---------- Passage to read ----------

Could BA.2 COVID compliance be a canary in the coalmine for Australian business?
Just as workplaces around Australia start to come back to life, Omicron’s new sub-variant is looming as a major handbrake to the return to office plans of major employers around the country.
With Omicron BA.2 reported to be more transmissible, including surviving longer on surfaces, new data is showing half of Australian office workers are worried about catching the virus at work while at the same time feeling pressure to return from managers.
Now government work-from-home mandates have been removed, major employers I talk to everyday are worried that the burden of responsibility for bringing workers back safely, is now resting squarely on their shoulders.
Setting return to work policies that mitigate COVID risks, while encouraging workers back to face-to-face, mask-free work environments, is a difficult balance to strike. And frankly, many businesses are failing to meet the expectations of their workers at this critical time.
In fact, half of the 1,000 Australian workers we surveyed earlier this month said they were worried about the lack of COVID protocols at their workplace.
The research showed more than half of businesses aren’t doing the one thing that employees wanted to increase their confidence in returning to work. Actually, having a plan.
COVID-safe confidence gap
More than four in five employees said they will only feel comfortable returning to face-to-face work if their organisation has a clear COVID-safe compliance policy in place. However, only 49% said their workplace has implemented any form of COVID testing or COVID-Safe processes.
Even the most basic policy of confirming worker vaccination status before returning to the workplace isn’t happening, a significant oversight that could prove costly.
One in five businesses hasn’t even asked their employee for proof of COVID vaccination. Of those that have been asked, almost a third (28%) provided their status by either physically showing it or simply through word of mouth, leaving behind no audit trail.
Litigation wave approaching
Not only are business leaders responsible for making sure their organisation has done everything it can to provide a safe work environment – but they also need to be able to prove it.
Those that fail to adequately manage COVID safety and compliance risks, are leaving themselves open to litigation.
Locally, we’ve already seen some workers suing employers for unsafe workplace practices and legal experts warn employers in Australia can't plead ignorance about regulations and testing requirements, with a significant increase in legal actions against employers expected.

---------- Dataset content ----------

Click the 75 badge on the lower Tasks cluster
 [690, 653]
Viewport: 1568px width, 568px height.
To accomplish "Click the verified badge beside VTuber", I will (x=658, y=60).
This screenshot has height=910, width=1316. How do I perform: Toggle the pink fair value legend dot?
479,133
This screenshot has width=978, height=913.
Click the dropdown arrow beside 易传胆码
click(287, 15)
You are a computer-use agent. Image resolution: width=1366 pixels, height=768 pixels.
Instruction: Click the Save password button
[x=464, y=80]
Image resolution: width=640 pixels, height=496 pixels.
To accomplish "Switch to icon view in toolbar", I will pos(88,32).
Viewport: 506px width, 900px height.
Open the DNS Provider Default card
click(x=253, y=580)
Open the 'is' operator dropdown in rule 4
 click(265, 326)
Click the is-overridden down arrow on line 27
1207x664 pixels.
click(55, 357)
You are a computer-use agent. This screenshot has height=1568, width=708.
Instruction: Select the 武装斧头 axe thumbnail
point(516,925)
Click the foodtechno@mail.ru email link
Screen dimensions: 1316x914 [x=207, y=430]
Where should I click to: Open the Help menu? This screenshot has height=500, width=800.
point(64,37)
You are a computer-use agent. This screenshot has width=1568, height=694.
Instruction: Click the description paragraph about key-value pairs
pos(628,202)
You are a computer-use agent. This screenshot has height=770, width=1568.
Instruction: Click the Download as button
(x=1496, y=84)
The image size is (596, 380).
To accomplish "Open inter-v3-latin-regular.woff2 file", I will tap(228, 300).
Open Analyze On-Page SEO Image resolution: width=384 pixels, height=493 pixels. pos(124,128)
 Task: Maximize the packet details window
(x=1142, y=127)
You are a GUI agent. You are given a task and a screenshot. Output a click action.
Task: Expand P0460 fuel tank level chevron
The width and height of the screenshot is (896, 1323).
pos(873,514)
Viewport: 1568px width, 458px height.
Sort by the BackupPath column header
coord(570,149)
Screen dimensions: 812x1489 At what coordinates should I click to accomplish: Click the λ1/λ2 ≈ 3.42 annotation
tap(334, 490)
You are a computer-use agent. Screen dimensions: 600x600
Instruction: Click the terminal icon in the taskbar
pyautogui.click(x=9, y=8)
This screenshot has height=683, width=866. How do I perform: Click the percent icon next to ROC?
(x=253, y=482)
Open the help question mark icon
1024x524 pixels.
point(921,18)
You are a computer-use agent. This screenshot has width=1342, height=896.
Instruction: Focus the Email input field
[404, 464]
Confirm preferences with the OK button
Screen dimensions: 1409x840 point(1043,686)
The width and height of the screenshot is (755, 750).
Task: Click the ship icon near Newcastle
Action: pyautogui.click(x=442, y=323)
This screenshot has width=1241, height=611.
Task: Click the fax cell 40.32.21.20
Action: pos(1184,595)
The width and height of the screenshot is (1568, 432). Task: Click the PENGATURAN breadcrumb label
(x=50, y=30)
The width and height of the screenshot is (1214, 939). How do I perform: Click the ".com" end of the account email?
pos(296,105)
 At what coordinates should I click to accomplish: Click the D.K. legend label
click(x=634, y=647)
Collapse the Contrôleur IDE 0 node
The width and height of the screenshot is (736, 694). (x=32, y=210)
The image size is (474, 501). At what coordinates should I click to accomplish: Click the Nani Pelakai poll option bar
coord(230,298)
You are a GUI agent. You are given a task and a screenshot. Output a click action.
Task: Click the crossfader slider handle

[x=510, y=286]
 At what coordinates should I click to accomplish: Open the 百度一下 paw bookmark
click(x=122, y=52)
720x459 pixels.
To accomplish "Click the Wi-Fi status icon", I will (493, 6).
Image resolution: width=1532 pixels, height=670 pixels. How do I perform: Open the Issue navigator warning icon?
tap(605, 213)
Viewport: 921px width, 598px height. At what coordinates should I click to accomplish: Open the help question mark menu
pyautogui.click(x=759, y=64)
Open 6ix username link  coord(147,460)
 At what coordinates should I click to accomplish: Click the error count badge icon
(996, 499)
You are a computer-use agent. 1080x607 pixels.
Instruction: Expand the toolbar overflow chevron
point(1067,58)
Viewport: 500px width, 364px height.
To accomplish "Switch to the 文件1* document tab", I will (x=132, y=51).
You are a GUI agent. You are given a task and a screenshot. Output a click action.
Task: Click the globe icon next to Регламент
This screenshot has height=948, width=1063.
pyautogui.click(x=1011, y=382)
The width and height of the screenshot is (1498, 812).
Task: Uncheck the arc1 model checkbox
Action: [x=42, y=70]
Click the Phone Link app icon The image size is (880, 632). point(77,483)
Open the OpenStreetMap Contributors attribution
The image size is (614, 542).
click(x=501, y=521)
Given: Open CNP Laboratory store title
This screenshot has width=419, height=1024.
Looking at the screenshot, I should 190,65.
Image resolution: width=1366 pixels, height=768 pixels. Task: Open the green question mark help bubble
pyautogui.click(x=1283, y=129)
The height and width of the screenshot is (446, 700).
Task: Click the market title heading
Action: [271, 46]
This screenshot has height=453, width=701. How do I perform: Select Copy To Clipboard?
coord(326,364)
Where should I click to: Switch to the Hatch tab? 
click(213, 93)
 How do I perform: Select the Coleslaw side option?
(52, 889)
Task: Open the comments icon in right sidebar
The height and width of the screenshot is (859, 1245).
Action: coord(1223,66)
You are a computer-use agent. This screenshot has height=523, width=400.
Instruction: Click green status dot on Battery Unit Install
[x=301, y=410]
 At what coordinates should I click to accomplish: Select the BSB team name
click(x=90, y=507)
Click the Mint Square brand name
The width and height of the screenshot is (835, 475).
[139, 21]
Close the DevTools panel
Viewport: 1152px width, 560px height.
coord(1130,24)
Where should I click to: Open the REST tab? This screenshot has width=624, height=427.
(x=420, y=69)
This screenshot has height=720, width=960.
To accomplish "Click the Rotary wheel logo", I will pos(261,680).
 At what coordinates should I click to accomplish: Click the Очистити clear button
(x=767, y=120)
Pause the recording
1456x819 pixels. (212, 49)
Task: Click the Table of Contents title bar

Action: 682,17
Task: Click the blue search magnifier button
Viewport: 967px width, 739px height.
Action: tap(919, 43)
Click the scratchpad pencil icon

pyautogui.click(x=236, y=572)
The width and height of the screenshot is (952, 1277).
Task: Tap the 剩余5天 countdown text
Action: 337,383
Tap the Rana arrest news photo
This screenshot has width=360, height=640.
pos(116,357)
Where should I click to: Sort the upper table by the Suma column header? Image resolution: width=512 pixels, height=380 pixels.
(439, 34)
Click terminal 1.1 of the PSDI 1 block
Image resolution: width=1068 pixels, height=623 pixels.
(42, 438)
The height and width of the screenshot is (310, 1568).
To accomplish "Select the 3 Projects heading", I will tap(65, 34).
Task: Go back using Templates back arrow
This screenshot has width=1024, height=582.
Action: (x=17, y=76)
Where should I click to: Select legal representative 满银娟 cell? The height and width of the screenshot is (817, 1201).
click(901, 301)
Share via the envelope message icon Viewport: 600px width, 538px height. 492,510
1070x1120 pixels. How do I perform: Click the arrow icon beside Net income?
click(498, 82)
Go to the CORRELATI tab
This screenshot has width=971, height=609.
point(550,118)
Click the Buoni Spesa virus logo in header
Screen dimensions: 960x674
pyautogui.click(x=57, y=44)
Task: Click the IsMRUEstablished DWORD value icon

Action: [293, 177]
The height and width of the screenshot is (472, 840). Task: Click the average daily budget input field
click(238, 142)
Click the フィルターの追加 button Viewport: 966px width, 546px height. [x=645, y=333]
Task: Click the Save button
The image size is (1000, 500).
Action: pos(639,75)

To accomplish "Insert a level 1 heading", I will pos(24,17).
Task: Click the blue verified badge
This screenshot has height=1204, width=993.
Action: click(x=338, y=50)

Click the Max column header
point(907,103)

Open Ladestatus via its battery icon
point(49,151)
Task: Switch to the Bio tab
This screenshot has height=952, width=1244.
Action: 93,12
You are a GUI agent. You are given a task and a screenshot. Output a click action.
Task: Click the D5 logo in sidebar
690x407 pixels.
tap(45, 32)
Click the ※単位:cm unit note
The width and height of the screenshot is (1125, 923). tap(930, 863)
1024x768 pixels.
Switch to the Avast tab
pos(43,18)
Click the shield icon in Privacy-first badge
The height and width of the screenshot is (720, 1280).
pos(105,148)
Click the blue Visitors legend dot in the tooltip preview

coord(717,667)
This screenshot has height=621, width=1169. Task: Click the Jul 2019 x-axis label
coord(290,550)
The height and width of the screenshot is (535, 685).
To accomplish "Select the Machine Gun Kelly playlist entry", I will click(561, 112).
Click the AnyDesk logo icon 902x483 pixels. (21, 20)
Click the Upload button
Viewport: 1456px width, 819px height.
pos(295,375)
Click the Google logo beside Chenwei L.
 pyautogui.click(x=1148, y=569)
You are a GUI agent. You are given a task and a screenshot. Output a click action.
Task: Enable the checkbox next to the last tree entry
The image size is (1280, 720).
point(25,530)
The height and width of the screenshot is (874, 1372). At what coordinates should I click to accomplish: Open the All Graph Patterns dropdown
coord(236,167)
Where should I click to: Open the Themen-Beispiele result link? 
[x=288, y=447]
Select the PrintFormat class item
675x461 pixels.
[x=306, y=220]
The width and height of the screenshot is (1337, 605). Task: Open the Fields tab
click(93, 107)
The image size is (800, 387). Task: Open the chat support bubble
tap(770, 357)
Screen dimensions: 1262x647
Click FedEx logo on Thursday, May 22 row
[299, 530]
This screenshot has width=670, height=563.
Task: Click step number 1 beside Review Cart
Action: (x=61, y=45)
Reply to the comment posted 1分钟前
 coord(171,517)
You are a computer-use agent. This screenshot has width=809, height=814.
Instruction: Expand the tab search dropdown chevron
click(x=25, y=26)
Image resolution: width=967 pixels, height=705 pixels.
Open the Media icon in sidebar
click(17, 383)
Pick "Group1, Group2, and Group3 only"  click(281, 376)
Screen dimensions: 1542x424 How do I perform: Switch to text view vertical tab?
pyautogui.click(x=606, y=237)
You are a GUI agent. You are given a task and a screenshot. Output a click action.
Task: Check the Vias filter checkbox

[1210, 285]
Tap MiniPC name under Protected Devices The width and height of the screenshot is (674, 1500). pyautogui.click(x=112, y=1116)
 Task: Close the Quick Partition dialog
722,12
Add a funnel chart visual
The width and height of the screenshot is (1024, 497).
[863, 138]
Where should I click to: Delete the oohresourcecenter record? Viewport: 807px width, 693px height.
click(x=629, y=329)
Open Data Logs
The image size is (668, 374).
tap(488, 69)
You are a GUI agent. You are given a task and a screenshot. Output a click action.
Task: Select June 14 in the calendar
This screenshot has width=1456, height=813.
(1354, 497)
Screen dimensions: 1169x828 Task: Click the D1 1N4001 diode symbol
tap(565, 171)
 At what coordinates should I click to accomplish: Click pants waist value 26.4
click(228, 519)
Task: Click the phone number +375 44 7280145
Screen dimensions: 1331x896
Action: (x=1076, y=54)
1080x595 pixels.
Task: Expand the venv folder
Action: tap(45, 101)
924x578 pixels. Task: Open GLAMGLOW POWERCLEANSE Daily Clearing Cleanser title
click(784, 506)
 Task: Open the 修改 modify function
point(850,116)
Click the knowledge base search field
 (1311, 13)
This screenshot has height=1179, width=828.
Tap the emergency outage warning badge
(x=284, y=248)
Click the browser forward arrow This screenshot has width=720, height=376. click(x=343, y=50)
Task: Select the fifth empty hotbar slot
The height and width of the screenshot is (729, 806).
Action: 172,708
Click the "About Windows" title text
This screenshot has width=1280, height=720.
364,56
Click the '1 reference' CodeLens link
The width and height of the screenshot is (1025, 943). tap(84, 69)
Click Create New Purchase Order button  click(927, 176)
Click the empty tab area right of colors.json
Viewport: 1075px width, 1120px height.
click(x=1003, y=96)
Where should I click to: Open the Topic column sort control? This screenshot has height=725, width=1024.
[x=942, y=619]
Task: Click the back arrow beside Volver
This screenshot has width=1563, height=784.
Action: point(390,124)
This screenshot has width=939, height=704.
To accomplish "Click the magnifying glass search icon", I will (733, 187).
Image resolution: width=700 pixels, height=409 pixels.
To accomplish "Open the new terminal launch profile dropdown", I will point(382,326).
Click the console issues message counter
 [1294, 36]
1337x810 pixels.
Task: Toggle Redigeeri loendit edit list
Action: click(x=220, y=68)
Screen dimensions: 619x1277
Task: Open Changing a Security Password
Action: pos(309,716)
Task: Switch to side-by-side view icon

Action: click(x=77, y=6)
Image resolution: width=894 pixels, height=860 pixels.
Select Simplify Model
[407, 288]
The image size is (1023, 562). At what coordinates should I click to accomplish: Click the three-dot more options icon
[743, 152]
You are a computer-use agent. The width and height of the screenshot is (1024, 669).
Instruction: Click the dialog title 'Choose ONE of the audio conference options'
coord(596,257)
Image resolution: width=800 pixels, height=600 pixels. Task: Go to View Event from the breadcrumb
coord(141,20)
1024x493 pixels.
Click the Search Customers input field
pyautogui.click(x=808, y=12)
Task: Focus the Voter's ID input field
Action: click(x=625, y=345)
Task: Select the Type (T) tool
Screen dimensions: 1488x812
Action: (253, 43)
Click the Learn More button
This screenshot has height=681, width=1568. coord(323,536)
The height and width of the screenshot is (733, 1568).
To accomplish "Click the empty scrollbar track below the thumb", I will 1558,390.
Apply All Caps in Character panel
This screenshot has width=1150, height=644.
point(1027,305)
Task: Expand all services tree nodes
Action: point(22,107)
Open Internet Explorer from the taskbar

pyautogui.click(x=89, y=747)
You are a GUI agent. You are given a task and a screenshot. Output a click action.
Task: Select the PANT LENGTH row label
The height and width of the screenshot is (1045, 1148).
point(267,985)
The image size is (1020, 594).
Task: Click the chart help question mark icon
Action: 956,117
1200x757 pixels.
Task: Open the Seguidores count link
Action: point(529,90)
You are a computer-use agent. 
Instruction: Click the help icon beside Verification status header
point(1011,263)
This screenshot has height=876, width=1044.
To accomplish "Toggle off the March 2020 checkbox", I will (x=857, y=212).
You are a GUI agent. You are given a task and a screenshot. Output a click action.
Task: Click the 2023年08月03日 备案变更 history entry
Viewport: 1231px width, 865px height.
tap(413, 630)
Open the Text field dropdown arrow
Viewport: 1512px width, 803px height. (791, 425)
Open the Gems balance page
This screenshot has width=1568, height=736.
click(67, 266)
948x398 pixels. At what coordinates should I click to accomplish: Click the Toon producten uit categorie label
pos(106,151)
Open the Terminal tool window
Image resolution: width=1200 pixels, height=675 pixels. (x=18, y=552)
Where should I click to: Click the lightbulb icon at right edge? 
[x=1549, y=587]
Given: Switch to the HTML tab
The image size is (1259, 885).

----------

Transcribe the passage from the article on COVID compliance in Australian workplaces, starting at "Could BA.2 COVID" and ending at "on their shoulders.".

▶ _Exercise solution_
Could BA.2 COVID compliance be a canary in the coalmine for Australian business?
Just as workplaces around Australia start to come back to life, Omicron’s new sub-variant is looming as a major handbrake to the return to office plans of major employers around the country.
With Omicron BA.2 reported to be more transmissible, including surviving longer on surfaces, new data is showing half of Australian office workers are worried about catching the virus at work while at the same time feeling pressure to return from managers.
Now government work-from-home mandates have been removed, major employers I talk to everyday are worried that the burden of responsibility for bringing workers back safely, is now resting squarely on their shoulders.